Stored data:
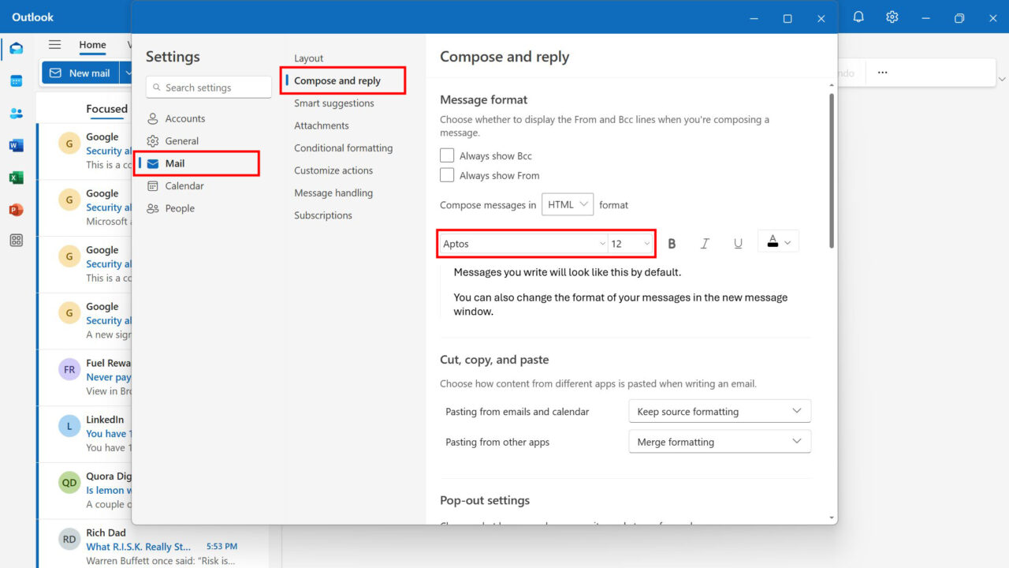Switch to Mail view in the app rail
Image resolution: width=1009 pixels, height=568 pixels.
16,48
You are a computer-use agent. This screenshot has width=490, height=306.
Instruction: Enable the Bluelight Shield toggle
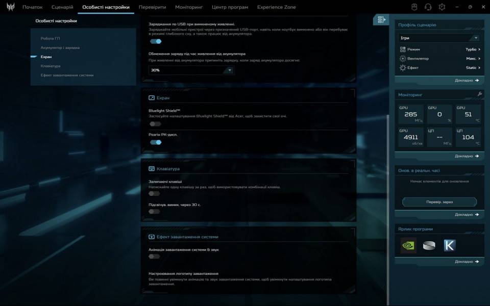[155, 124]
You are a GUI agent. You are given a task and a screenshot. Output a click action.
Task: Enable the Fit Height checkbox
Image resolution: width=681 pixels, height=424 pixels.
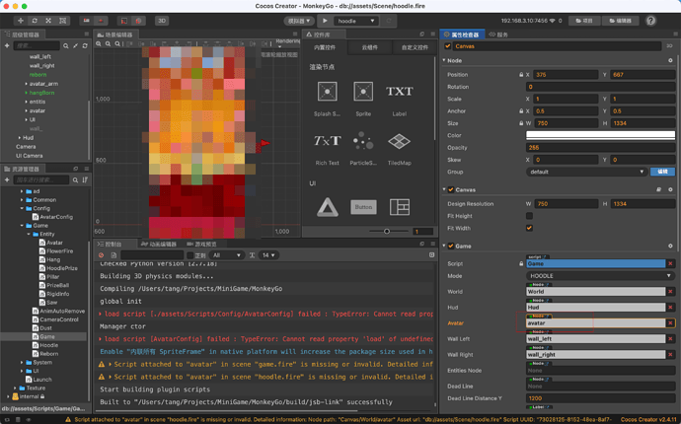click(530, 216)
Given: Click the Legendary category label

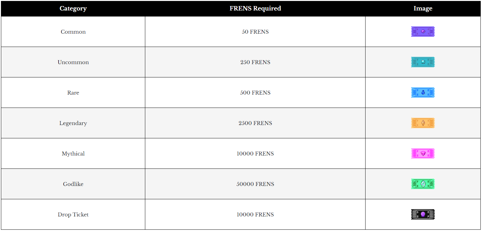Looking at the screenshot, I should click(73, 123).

- _What is being asked_
Reproduce the lines from the line with "Task: Enable the Fit Height checkbox" through the last line of the entries exactly, including both ends and excluding pictures.

- _Exercise result_
Task: Enable the Fit Height checkbox
Image resolution: width=681 pixels, height=424 pixels.
click(530, 216)
Given: Click the Legendary category label

Looking at the screenshot, I should click(73, 123).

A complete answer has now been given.